GIVEN TEXT =>
Jaswant Singh revisits Kandahar…

Open-letter, Politics

…in his book, A Call to Honour to be released shortly.

He refers to the notes that he made during the journey from Delhi to Lahore and what went through his mind. ‘It is impossible not to jot down impressions on board this special flight. I do not really know what to term my mission — a rescue mission; an appeasement exercise; a flight to compromise or a flight to the future,’ he writes.

http://in.rediff.com/news/2006/jul/21onkar1.htm

 

Dear Mr. Jaswant Singh,

Congratulations on your book, and thank you for giving me perhaps the worst New Year of my life in December 1999. (Even the Tsunami ravaged December 2004 was bad — but that was a natural disaster that left us humble, unlike Kandahar 1999, where a bunch of rowdies had us humbled).

But going by your quote above, I wonder who/what were you jotting your impressions for? Isn’t it obvious you were penning down notes for your book? And on the quote itself: Mr. Singh, you rescued the three terrorists; appeased a generation of them; compromised the honour of India; and of course it was a flight to the future for those terrorists, who otherwise would have deservedly rotted in prison. So, you shouldn’t have worried about what to term your mission. I’ll give you two words that sum it up aptly: national shame.

[Stored items]

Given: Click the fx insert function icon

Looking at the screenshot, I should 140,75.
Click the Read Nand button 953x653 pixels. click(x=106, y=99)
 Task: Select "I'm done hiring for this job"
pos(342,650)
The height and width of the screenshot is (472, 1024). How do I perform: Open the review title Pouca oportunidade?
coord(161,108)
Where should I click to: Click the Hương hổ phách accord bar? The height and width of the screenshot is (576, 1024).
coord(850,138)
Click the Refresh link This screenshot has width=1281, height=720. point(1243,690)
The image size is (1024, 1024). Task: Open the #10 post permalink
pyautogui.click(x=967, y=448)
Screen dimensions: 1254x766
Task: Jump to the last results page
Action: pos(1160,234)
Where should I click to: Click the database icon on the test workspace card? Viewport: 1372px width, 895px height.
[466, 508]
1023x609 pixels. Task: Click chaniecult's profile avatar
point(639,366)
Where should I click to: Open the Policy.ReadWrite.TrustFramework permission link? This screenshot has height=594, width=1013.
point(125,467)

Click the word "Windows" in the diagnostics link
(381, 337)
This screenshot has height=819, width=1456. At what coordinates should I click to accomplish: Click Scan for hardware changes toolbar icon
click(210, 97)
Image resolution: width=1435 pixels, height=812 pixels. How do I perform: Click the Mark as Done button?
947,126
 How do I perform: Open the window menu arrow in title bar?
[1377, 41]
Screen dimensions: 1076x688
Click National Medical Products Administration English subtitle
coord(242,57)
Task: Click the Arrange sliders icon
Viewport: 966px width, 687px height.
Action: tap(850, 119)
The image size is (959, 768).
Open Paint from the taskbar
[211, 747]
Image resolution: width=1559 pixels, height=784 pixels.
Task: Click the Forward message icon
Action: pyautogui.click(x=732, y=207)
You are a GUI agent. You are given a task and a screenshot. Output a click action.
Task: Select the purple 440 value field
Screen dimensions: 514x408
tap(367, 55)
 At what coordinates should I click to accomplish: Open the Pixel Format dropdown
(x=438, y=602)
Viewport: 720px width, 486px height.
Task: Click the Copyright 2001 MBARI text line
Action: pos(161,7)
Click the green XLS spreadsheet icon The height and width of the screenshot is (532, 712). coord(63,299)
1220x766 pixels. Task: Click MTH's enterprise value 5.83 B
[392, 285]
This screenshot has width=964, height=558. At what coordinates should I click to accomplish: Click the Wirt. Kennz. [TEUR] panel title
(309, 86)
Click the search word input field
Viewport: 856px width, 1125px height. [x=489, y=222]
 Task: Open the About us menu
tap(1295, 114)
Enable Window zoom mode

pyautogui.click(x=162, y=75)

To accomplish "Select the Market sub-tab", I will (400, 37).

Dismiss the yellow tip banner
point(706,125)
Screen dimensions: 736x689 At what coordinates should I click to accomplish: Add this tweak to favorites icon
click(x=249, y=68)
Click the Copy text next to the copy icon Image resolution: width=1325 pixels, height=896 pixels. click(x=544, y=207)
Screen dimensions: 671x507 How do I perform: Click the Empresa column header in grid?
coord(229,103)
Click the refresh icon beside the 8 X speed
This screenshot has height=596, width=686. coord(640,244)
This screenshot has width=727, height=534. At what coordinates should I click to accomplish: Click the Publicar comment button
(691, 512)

PROBLEM STATEMENT => Translate this sentence from the open letter into Spanish: "So, you shouldn’t have worried about what to term your mission." The stored items are material separate from the open letter.

TASK RESULT => Así que no debería haberse preocupado por cómo llamar a su misión.